» **Passage shown**:

※ ※ ※

Sunday, November 27, 2011

Governing Identity Management

Traditionally, each software application is developed to maintain and manage the identity and the related permission information within it. As more and more such applications gets deployed, user provisioning and managing access control could soon be a nightmare. A well managed Identity Management function within an enterprise can alleviate the hassles around this and will also enable the enterprise to better govern the identity and resource provisioning activities.

Identity Management solution as such comprises of the following key functions in addition to being technically capable of exposing necessary automation APIs:

Account Provisioning

This is a core function within Identity Management and this is where an identity gets created.  The following are the typical activities that need to be performed under this function.
  • Adding an Identity - includes receiving a request with required data, performing necessary verification and obtaining approval from appropriate authority.
  • Modifying an Identity - involves change of certain attributes of an identity.
  • Deleting an Identity - when an identity no is no longer associated with the organization, deletion may be required. Deletion may not mean actual deletion and instead may mean de-activation.
  • Suspending / Resuming an Identity - usually when employees go on long vacation, it would be appropriate to suspend the identity and resume again when the employee comes on board.


Resource Provisioning

An Identity once created need to be provisioned to access one or more services, which could be out of a computing resource or a non computing service. For instance, computing resources could mean access to payroll application and similarly a non computing resource could mean physical access to the Data Center.

※ ※ ※

[Items from a dataset]

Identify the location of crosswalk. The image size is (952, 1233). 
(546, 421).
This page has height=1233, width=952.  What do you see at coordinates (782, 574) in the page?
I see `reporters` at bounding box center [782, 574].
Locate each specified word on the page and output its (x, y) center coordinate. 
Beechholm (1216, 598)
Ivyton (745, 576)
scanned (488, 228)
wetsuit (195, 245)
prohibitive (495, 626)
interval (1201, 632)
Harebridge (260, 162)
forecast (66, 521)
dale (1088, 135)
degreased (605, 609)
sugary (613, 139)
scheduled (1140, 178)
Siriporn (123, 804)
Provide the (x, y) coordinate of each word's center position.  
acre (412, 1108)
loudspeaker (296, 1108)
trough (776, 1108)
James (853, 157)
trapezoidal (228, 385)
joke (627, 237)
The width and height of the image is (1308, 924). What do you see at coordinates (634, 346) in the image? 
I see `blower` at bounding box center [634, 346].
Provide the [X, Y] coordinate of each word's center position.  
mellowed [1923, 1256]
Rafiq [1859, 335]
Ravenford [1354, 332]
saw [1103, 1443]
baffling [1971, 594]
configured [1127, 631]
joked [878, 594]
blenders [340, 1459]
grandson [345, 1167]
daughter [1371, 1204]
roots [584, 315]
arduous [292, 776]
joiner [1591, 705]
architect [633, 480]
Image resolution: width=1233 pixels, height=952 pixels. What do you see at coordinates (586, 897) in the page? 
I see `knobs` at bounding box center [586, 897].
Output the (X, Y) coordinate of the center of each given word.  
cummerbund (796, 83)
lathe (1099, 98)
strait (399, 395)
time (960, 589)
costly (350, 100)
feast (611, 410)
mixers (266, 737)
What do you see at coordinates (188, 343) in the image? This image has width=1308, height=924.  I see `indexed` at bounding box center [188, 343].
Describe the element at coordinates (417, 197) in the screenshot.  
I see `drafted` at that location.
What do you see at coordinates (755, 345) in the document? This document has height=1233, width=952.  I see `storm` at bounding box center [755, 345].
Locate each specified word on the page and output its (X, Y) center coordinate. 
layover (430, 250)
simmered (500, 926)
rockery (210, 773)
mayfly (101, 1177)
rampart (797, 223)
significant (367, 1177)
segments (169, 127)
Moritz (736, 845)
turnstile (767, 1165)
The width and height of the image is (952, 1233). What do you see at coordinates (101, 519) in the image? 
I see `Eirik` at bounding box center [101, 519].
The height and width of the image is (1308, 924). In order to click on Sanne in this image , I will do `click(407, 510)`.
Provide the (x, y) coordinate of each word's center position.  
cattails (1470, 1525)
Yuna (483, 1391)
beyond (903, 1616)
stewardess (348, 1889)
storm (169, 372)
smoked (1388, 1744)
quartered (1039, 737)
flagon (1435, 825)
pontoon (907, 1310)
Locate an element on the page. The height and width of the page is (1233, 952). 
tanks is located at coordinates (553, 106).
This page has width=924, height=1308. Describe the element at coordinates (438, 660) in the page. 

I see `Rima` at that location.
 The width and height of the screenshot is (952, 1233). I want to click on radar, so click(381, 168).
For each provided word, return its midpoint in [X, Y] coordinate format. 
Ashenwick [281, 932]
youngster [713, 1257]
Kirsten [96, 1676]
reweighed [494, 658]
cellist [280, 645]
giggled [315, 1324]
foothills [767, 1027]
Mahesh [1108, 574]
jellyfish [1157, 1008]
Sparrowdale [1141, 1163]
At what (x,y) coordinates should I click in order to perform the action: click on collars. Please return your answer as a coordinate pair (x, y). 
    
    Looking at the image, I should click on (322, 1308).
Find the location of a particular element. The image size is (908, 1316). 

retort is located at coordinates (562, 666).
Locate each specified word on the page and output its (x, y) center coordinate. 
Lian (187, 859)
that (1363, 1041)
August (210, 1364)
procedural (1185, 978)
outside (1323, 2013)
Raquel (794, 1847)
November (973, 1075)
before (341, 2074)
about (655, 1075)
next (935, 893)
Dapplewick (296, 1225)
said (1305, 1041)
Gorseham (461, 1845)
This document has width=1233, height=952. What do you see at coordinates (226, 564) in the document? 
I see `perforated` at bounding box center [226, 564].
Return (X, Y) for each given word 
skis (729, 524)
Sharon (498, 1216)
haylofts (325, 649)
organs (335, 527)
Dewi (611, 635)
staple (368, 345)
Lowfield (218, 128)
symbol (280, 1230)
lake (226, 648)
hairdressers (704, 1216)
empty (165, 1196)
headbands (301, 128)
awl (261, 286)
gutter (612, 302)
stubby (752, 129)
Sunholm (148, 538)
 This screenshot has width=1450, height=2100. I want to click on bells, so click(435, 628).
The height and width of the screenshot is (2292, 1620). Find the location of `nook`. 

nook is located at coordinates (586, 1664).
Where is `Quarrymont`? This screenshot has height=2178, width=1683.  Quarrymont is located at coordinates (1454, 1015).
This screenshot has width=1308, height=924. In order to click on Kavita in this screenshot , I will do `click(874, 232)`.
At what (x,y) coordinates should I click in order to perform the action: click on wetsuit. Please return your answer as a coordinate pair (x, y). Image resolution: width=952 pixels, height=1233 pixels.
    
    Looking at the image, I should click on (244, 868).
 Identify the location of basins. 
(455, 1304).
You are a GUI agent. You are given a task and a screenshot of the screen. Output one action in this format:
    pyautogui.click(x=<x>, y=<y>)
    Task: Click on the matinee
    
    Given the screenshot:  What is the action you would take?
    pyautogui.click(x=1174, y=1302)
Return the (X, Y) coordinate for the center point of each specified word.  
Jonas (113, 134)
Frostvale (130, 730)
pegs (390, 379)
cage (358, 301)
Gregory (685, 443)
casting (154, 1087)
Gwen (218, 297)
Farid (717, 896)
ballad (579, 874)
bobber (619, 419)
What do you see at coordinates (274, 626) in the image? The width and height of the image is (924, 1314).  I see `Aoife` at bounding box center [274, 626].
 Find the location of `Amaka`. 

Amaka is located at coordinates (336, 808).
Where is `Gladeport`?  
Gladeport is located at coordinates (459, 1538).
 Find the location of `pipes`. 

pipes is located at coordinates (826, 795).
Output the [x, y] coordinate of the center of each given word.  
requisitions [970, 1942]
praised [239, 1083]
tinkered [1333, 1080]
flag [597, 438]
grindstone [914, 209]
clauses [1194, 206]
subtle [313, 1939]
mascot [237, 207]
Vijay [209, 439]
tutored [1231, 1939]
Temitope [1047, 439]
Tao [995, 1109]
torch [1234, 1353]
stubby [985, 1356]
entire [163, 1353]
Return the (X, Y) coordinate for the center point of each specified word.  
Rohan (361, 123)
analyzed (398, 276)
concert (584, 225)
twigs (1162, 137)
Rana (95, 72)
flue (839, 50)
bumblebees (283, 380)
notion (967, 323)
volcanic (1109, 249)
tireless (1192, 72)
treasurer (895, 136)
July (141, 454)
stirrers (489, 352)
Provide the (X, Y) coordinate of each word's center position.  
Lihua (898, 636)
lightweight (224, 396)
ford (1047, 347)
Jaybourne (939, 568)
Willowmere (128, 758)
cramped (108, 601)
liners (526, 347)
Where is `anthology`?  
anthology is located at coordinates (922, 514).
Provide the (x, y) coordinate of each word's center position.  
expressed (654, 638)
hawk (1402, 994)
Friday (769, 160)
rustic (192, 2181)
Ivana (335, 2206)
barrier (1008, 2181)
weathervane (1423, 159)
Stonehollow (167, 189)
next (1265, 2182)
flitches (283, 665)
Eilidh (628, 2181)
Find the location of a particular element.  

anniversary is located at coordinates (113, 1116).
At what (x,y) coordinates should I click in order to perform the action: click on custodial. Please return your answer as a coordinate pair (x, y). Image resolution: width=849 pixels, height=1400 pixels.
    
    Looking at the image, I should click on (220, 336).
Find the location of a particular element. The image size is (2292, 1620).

※ ※ ※

» **Stated exercise 1**:
According to the passage on identity management, what may the deletion of an identity mean instead of actual deletion?
» **Stated exercise 2**:
Tally the lines of the rows that contain the string "format", and give only the number.
The passage and the rows have no connection to each other.

» **Reply 1**:
It may mean de-activation.

» **Reply 2**:
2